Darüber hinaus bedarf die Klägerin keiner weiteren Hilfe bei einer im Katalog des § 14 Abs.4 SGB XI genannten Verrichtung es Grundpflegebereichs. Entgegen der Auffassung des Sozialgerichts ist der zeitliche Aufwand für die Begleitung bei der vierteljährlich einmal anfallenden Fahrt zur Diabetikerambulanz und zu dem einmal pro Monat anfallenden Besuch beim Kinderarzt nicht als Hilfe beim Verlassen und Aufsuchen der Wohnung berücksichtigungsfähig. Denn das Gesetz stellt in § 15 Abs.3 SGB XI mit hinreichender Deutlichkeit klar, dass für die Bemessung des für die Pflege erforderlichen Zeitaufwands auf die Woche abzustellen ist. Aus dem gesamten in der Woche anfallenden Pflegeaufwand ist der Tagesdurchschnitt zu ermitteln. Dies schließt es aus, bei der Feststellung des zeitlichen Pflegebedarfs auch Verrichtungen
einzubeziehen, die seltener als mindestens einmal wöchentlich anfallen (so BSG in Urteil vom 29.04.1999 a.a.O.). Der Frage, ob eine Begleitung zu Arztbesuchen auch bei gesunden Kindern im Alter zwischen zwei und fünf Jahren die Regel ist, brauchte der Senat bei dieser Konstellation
nicht weiter nachzugehen. Damit steht fest, dass ausschließlich die Kontrolle und Anleitung bei der Nahrungsaufnahme einen relevanten Pflegebedarf begründet. Die Voraussetzungen des § 15 Abs.1Nr.1 SGB XI sind nicht erfüllt, wonach für wenigstens zwei Verrichtungen mindestens einmal täglich eine Hilfe notwendig sein muß. Nach den Entscheidungen des BSG vom 24.06.1998 (Az.: B 3 P
1/97 R) und vom 17.06.1999 (B 3 P 10/98) ist das Erfordernis der Hilfe bei wenigstens zwei Verrichtungen kein gesetzgeberisches Versehen. Vielmehr lässt sich aus dem Gesetzgebungsverfahren erkennen, dass ursprünglich mindestens drei Verrichtungen für notwendig erachtet wurden und schließlich im Vermittlungsausschuß auf zwei Verrichtungen gesenkt wurden. Dies verbietet es, eine andere Interpretation vorzunehmen. Im hier zu entscheidenden Fall wird weder die Vorgabe eines mehr als 45 minütigen täglichen Hilfebedarfs, noch die Voraussetzung des Hilfebedarfs bei wenigstens zwei Verrichtungen erfüllt. Damit steht fest, dass der Klägerin kein Anspruch auf
Gewährung von Pflegegeld wegen häuslicher Pflege nach den §§ 37,14,15 SGB XI zusteht. Auf die Berufung der Beklagten war das Urteil des Sozialgerichts Augsburg vom 12.07.1999 aufzuheben und die Klage gegen den Bescheid vom 16.09.1997 in der Gestalt des Widerspruchsbescheids vom 14.07.1998 abzuweisen.

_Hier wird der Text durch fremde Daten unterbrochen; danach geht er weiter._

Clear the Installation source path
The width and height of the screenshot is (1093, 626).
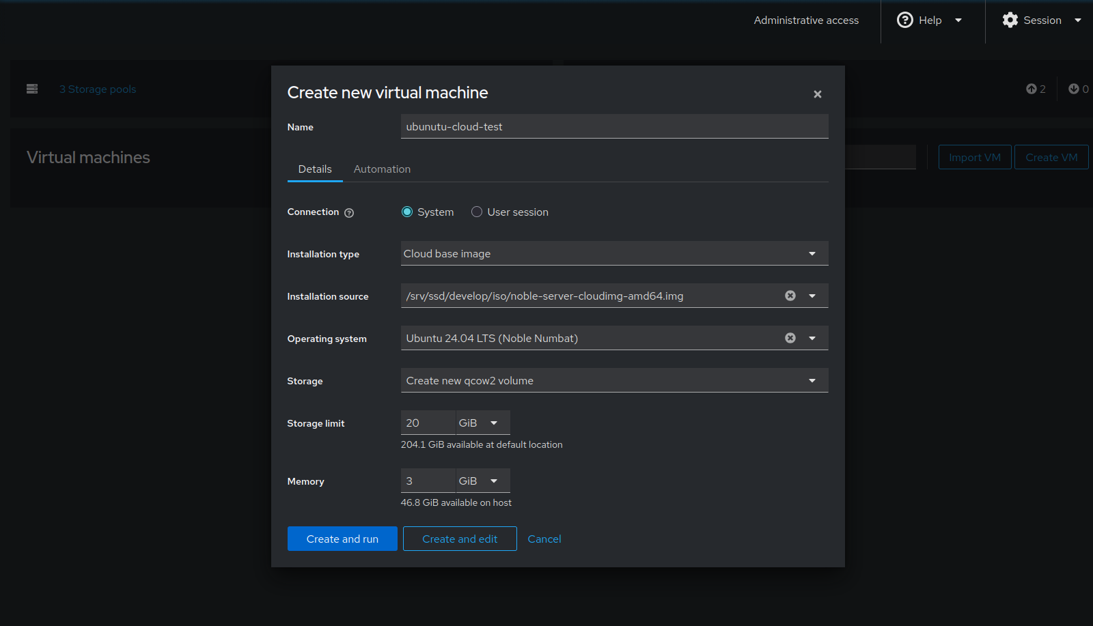coord(790,296)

Die Kostenentscheidung stützt sich auf § 193 SGG.
Die Revision war nicht zuzulassen, da die Klärung grundsätzlicher Fragen nicht erforderlich ist und eine Abweichung von der vorgegebenen Rechtsprechung des BSG nicht erkennbar ist (§ 160 Abs. 2 Nrn. 1 und 2 SGG).